>> Start SOURCE EXCERPT

MAVERICK MINERALS CORPORATION , a Nevada corporation with an address for business at 2501 Lansdowne Ave, Saskatoon, Saskatchewan, Canada, S7J 1H3

(the “ Borrower ”)

AND:

SENERGY PARTNERS LLC , a limited liability company with an address for business at 2245 N. Green Valley Pkwy, Ste. 429, Henderson, Nevada 89014

(the “ Lender ”)

WHEREAS:

A. The Lender has agreed to establish in favour of the Borrower a revolving loan for in the aggregate amount of up to $1,000,000 (the “ Loan ”), subject to, among other things, the execution and delivery of this Loan Agreement; and

B. The Lender and Borrower are entering into this Loan Agreement to provide for the terms of the Loan established in favour of the Borrower.

THEREFORE , for value received, and intending to be legally bound by this Loan Agreement, the parties agree as follows:

ARTICLE 1
DEFINED TERMS

1.1 Defined Terms

     In this Loan Agreement, unless something in the subject matter or context is inconsistent therewith:

 

(a)

Advance ” means an advance on account of the Loan;

 

 

 

 

(b)

>> End SOURCE EXCERPT

**WRITTEN INSTRUCTION A**
Among the entries, lay out the stretch from the line containing "The height and width of the screenshot is (510, 906)." through the line containing "point(33,167)" as a numbered list, leaving out blank lines.

>> Start DATA PROVIDED

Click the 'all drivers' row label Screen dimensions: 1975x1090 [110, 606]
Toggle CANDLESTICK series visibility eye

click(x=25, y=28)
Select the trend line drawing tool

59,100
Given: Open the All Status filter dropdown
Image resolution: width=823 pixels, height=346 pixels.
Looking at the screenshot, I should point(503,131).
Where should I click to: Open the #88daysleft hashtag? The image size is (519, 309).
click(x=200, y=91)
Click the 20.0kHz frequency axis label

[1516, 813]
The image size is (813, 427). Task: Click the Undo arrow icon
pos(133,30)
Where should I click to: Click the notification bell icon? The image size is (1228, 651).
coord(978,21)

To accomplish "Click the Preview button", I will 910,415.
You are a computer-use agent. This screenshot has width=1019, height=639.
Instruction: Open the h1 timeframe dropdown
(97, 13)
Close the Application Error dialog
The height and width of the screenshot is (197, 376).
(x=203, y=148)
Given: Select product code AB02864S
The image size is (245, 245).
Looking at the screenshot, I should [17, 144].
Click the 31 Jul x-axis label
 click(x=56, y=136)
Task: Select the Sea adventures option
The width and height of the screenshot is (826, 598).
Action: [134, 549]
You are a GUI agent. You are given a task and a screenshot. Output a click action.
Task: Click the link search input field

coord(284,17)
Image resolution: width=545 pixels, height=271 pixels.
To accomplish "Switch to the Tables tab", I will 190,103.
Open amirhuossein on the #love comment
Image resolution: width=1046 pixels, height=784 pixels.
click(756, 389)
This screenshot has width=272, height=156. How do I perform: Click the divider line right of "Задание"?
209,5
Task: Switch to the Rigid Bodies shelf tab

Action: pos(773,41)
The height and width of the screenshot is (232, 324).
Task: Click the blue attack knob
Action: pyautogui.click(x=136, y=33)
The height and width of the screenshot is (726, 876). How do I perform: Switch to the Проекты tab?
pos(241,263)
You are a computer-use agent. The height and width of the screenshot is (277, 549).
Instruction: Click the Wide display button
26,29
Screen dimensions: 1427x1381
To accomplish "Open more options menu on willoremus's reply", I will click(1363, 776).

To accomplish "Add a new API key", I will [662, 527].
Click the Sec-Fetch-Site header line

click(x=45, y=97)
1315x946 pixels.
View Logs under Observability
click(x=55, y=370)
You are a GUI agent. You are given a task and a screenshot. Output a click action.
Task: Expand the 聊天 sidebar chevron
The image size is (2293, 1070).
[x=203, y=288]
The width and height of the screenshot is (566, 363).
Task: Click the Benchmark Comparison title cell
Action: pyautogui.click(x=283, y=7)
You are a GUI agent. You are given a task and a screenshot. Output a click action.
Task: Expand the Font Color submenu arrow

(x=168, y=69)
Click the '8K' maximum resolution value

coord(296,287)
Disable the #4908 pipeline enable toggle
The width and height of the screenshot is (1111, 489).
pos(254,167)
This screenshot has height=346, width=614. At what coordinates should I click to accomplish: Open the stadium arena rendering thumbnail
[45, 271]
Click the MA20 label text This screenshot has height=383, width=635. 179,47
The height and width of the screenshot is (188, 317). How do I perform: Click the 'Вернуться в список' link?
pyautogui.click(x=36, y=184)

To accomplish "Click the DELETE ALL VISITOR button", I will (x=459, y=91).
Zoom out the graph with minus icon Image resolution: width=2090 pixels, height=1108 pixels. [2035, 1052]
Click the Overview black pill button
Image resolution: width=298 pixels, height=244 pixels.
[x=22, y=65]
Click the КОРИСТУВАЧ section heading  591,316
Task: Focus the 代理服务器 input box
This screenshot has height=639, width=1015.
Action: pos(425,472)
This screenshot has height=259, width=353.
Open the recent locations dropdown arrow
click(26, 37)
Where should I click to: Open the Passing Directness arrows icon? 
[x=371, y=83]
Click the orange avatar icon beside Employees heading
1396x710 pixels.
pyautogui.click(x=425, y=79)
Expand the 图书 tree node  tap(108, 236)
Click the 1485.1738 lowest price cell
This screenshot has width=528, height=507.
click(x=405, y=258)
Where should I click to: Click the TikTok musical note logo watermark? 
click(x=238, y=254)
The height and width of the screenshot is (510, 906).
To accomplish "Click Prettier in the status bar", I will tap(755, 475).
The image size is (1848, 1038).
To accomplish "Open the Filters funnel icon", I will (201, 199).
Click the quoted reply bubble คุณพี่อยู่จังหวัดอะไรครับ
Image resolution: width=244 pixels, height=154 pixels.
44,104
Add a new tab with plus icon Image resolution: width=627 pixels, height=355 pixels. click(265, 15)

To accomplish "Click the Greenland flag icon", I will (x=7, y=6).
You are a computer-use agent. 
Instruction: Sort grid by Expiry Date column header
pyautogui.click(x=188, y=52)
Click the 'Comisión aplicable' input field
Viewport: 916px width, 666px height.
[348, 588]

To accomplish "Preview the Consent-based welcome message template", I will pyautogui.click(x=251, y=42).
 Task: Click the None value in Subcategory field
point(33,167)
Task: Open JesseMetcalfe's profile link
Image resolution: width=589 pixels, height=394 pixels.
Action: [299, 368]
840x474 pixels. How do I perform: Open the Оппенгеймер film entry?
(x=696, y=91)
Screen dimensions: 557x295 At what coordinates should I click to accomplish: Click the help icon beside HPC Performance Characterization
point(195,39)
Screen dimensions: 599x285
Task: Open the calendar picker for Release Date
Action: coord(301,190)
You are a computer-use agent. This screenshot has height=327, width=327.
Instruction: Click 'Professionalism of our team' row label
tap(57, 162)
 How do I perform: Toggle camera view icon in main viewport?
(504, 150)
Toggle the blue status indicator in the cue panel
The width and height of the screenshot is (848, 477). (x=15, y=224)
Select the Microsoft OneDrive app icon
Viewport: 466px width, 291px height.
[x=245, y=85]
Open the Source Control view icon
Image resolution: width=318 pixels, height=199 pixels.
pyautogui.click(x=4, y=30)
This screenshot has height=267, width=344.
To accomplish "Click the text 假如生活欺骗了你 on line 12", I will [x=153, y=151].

>> End DATA PROVIDED

**WRITTEN INSTRUCTION B**
Answer these questions from the loan agreement excerpt, one per line:
(i) Under which state's laws is the Borrower incorporated?
(ii) What is the maximum aggregate amount of the Loan?
(iii) How does the excerpt define "Advance"?

**FINAL ANSWER A**
1. The height and width of the screenshot is (510, 906).
2. To accomplish "Click Prettier in the status bar", I will tap(755, 475).
3. The image size is (1848, 1038).
4. To accomplish "Open the Filters funnel icon", I will (201, 199).
5. Click the quoted reply bubble คุณพี่อยู่จังหวัดอะไรครับ
6. Image resolution: width=244 pixels, height=154 pixels.
7. 44,104
8. Add a new tab with plus icon Image resolution: width=627 pixels, height=355 pixels. click(265, 15)
9. To accomplish "Click the Greenland flag icon", I will (x=7, y=6).
10. You are a computer-use agent. 
11. Instruction: Sort grid by Expiry Date column header
12. pyautogui.click(x=188, y=52)
13. Click the 'Comisión aplicable' input field
14. Viewport: 916px width, 666px height.
15. [348, 588]
16. To accomplish "Preview the Consent-based welcome message template", I will pyautogui.click(x=251, y=42).
17.  Task: Click the None value in Subcategory field
18. point(33,167)

**FINAL ANSWER B**
(i) Nevada
(ii) $1,000,000
(iii) An advance on account of the Loan